De acordo com a rede, ao final do terceiro trimestre, 100% dos fornecedores de carne bovina estavam em conformidade com a política do grupo, o que envolveu o monitoramento de cada lote encaminhado para checagem do Carrefour. “No trimestre, analisamos 22.615.555 hectares em 28.451 fazendas. Encerramos o trimestre com 18 frigoríficos fornecedores ativos e 11 bloqueados pelo não cumprimento do critério para compras do Grupo”, disse a empresa.
Questionada sobre os frigoríficos bloqueados, a empresa não respondeu a reportagem até o fechamento deste texto.
Em nota, informou apenas que “lamenta profundamente a atual situação e reafirma a estima e confiança no setor agropecuário brasileiro”, com o qual sempre manteve uma “relação sólida e de parceria” e diz estar em “diálogo constante na busca de soluções” que “viabilizem a retomada do abastecimento de carne nas nossas lojas o mais rápido possível.”
No relatório do terceiro trimestre, a companhia afirmou adotar um “protocolo rigoroso e obrigatório para fornecedores de carne bovina”, que estabelece processos de homologação e de permanência do fornecedor, não só para identificar a origem do fornecimento direto do frigorífico, “mas também assegurar o cumprimento de critérios socioambientais durante a produção de alimentos in natura de carne resfriada ou congelada proveniente da produção brasileira.”
“Nossos fornecedores se comprometem a realizar a análise de geomonitoramento (checagem de conformidade por meio de imagens via satélite) de suas fazendas de fornecimento direto e, paralelamente, devem informar a origem da compra a partir do Cadastro Ambiental Rural (CAR) ao Grupo Carrefour Brasil, para que seja realizada uma dupla checagem de conformidade”, diz o grupo.

####

**Aplicando a leitura**
1. Segundo o texto, quantos frigoríficos fornecedores terminaram o trimestre bloqueados?
2. Devolva, sem alterações, a parte do texto que começa nas palavras "De acordo com" e termina em "disse a empresa.".

**Dados registrados**
####

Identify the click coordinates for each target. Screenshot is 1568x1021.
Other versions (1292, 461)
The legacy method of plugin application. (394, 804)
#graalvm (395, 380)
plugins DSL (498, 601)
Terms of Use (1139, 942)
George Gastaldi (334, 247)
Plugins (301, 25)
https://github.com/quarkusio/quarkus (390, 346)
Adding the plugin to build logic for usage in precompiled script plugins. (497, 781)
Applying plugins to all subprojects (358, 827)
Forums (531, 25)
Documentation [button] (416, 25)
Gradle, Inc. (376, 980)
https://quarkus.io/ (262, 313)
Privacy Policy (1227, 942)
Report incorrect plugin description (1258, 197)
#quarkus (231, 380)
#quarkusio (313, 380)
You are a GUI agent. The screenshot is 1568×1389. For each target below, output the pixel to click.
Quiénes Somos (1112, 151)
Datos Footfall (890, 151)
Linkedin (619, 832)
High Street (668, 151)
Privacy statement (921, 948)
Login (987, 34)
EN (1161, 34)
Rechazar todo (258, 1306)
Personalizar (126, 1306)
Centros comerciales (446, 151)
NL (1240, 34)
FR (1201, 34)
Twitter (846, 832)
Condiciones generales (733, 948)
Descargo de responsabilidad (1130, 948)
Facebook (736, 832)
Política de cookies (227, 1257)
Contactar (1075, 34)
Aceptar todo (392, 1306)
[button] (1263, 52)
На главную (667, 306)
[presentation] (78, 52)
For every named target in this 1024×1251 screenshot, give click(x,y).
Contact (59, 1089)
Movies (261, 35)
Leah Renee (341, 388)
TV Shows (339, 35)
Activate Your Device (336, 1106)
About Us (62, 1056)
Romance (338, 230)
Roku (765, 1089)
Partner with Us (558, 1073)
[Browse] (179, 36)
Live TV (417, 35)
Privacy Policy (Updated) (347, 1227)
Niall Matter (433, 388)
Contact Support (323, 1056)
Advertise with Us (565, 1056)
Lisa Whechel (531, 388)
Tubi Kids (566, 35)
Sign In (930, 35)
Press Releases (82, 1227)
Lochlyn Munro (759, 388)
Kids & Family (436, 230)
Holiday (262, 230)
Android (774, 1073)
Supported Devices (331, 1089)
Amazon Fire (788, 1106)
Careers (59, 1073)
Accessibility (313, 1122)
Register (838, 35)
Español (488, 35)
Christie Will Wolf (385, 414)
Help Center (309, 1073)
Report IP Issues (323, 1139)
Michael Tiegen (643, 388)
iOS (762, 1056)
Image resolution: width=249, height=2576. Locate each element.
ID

####

**Tarefas resolvidas**
1. Onze frigoríficos.

2.
De acordo com a rede, ao final do terceiro trimestre, 100% dos fornecedores de carne bovina estavam em conformidade com a política do grupo, o que envolveu o monitoramento de cada lote encaminhado para checagem do Carrefour. “No trimestre, analisamos 22.615.555 hectares em 28.451 fazendas. Encerramos o trimestre com 18 frigoríficos fornecedores ativos e 11 bloqueados pelo não cumprimento do critério para compras do Grupo”, disse a empresa.